(Collected data entries)

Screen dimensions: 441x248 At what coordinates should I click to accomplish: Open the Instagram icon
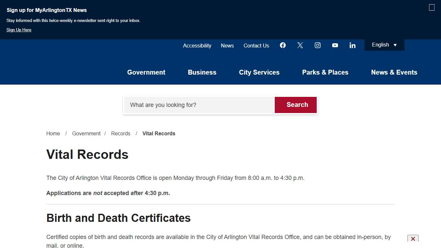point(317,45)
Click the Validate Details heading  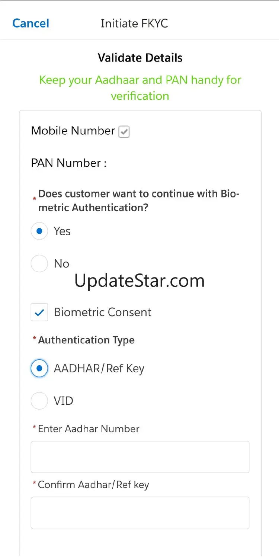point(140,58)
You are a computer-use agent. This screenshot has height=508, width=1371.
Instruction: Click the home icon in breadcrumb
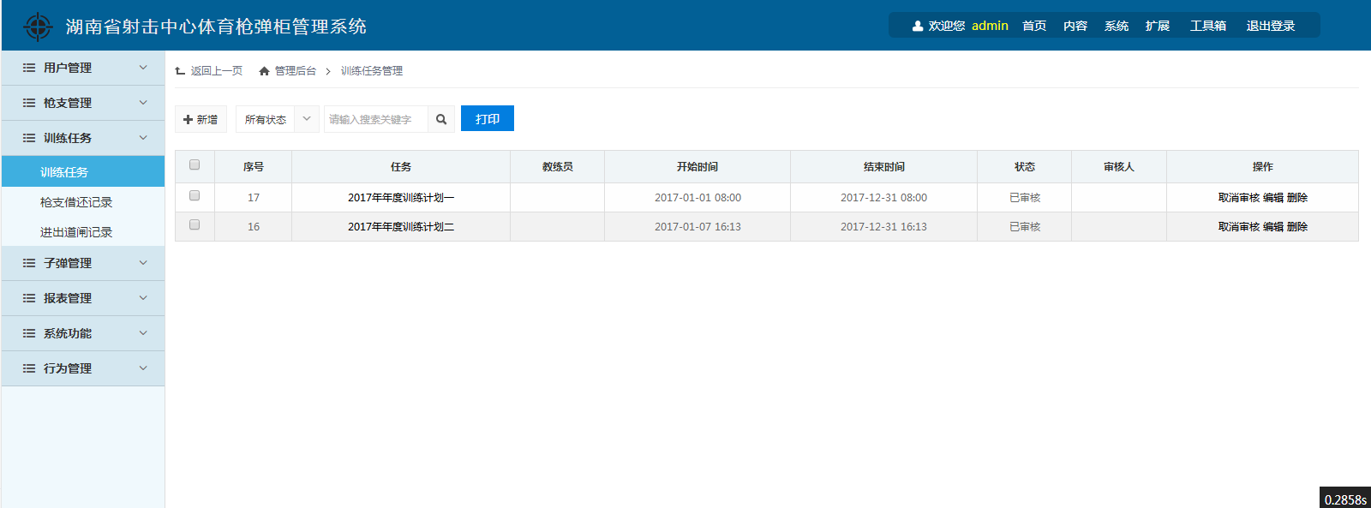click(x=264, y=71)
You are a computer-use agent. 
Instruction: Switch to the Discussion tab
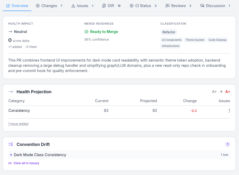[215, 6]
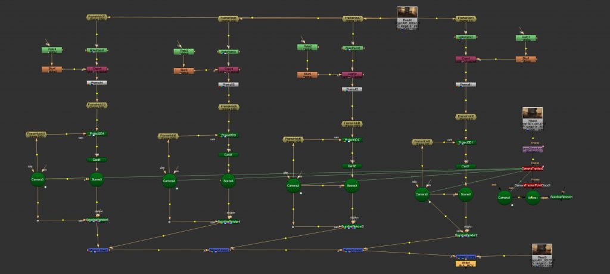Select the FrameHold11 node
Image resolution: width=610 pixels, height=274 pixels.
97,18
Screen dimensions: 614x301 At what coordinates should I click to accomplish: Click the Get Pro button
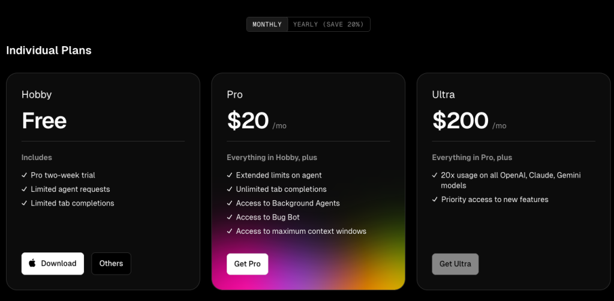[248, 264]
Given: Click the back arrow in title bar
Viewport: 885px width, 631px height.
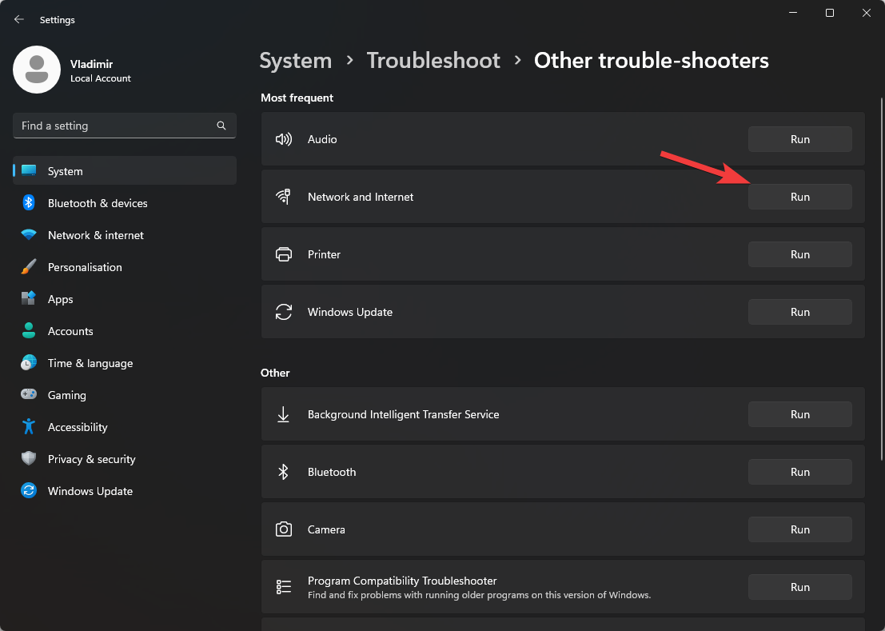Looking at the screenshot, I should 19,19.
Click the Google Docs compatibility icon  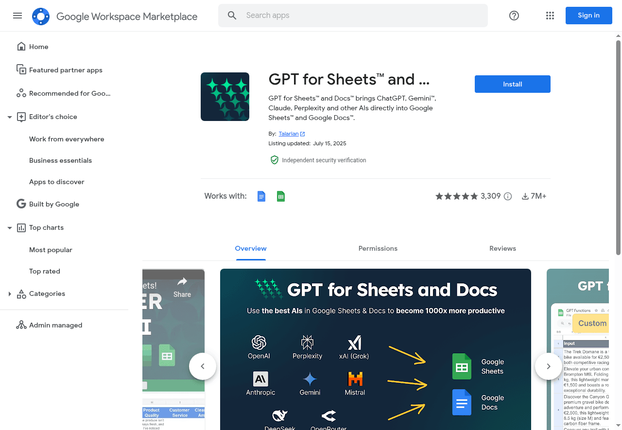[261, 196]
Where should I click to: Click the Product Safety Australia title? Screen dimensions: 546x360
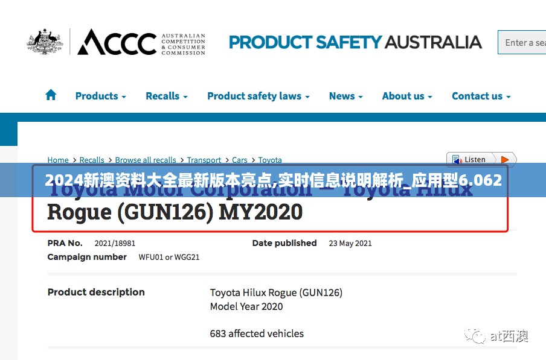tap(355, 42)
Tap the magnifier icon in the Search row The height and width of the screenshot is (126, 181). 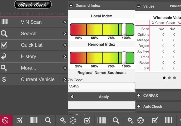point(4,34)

==

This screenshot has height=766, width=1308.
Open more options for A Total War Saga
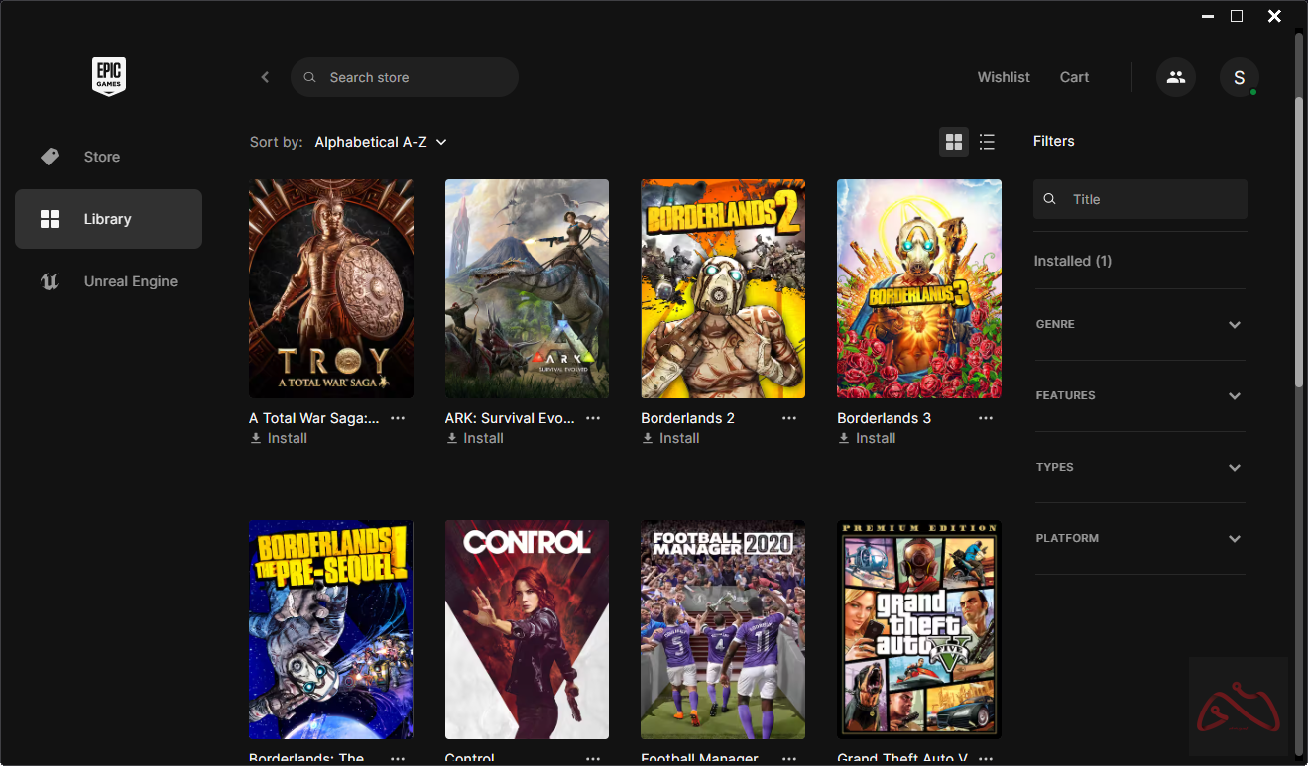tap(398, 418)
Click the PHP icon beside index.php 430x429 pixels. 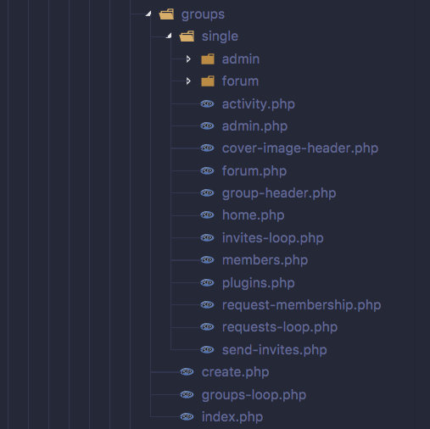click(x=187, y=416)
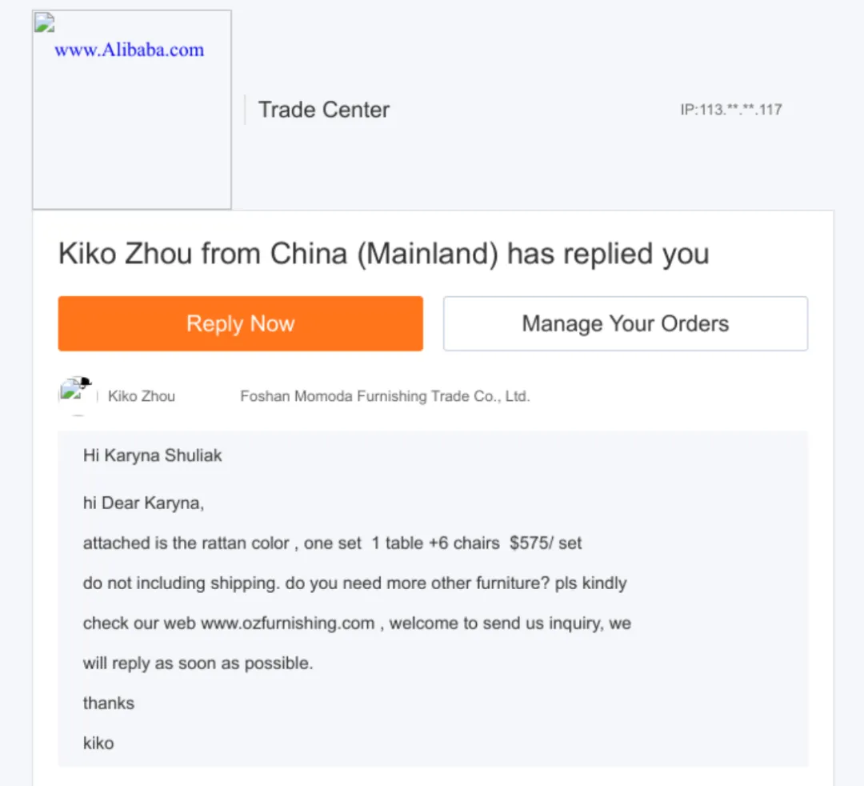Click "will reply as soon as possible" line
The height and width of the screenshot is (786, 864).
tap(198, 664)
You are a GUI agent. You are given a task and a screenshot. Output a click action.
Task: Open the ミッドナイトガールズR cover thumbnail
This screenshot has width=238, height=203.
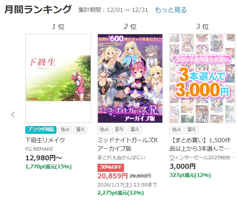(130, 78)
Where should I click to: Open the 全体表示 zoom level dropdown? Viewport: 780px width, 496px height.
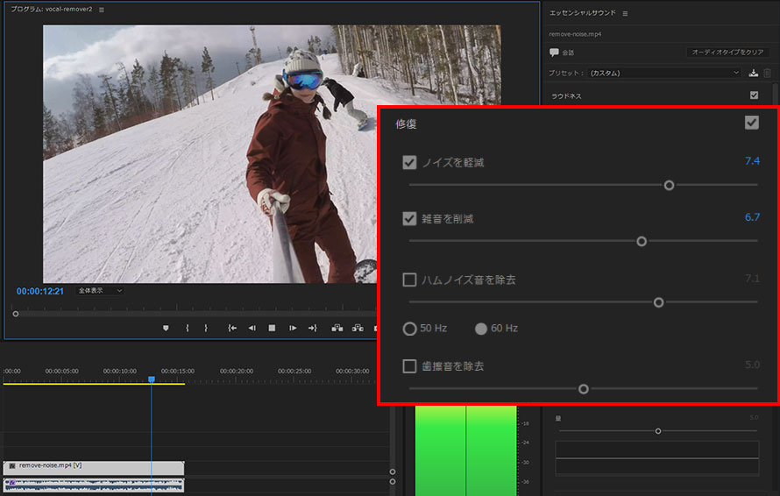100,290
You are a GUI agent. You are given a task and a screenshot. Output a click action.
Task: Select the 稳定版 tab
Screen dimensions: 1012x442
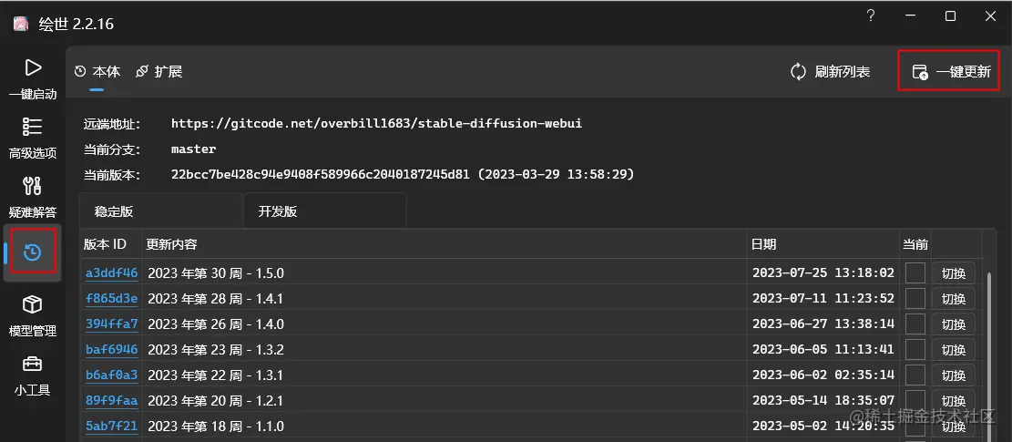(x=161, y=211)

* Your assignment: Select all lines with the word "computer" from the entries above.

* Answer area:
You are a computer-use agent. This screenshot has height=508, width=1371.
You are a computer-use agent. 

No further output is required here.